▸ **Selected excerpt**:
Demographic and working characteristics and fatigue
The characteristics of the sample and the group comparisons on fatigue are presented in Table 1. Most HCWs were female (65.3%) and married (80.8), obtained the degree of university or above (67.2%), worked 10 years or less. The mean age of 527 HCWs was 34.86 (SD=8.67), ranging from 20 to 58 with 294 (55.8%), 178 (33.8), 55 (10.4) respondents reporting junior, intermediate and senior technical title respectively.
The prevalence of fatigue among HCWs was 56.7% (FS-14 ≥ 7). There was significant difference in fatigue among different age groups (F = 3.176, P =0.024). LSD post hoc test indicated HCWs aged 30-39 years presented significant higher fatigue than those aged 20-29 years and those aged 50-59 (all P < 0.05). No significant differences were found in fatigue by gender, marital status, education, years of working and technical title (all P > 0.05).
<Table 1 was inserted here>
Bivariate correlations between all the study variables
As presented in Table 2, self-efficacy was negatively correlated with PTSD symptoms (r = -0.301, P < 0.001) and fatigue (r = -0.402, P < 0.001). PTSD symptoms were positively associated with negative coping (r = -0.336, P < 0.001) and fatigue (r = -0.402, P < 0.001). In addition, negative coping was positively related to fatigue (r = 0.143, P < 0.01). However, there was no significant association between self-efficacy and negative coping (P > 0.05).

▸ **Given information**:
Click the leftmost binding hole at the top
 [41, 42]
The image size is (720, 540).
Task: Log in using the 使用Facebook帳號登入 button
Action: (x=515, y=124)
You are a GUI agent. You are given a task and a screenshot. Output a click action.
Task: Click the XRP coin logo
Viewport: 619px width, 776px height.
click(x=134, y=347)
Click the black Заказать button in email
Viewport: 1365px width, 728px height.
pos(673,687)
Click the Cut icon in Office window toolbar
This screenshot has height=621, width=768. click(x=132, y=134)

▸ **About this task**:
Answer these questions about the text on fatigue among HCWs:
(a) What was the mean age of the 527 HCWs?
(b) What was the prevalence of fatigue (FS-14 ≥ 7)?
(c) Which two variables showed no significant association with each other?

▸ **Written reply**:
(a) 34.86 years (SD=8.67)
(b) 56.7%
(c) Self-efficacy and negative coping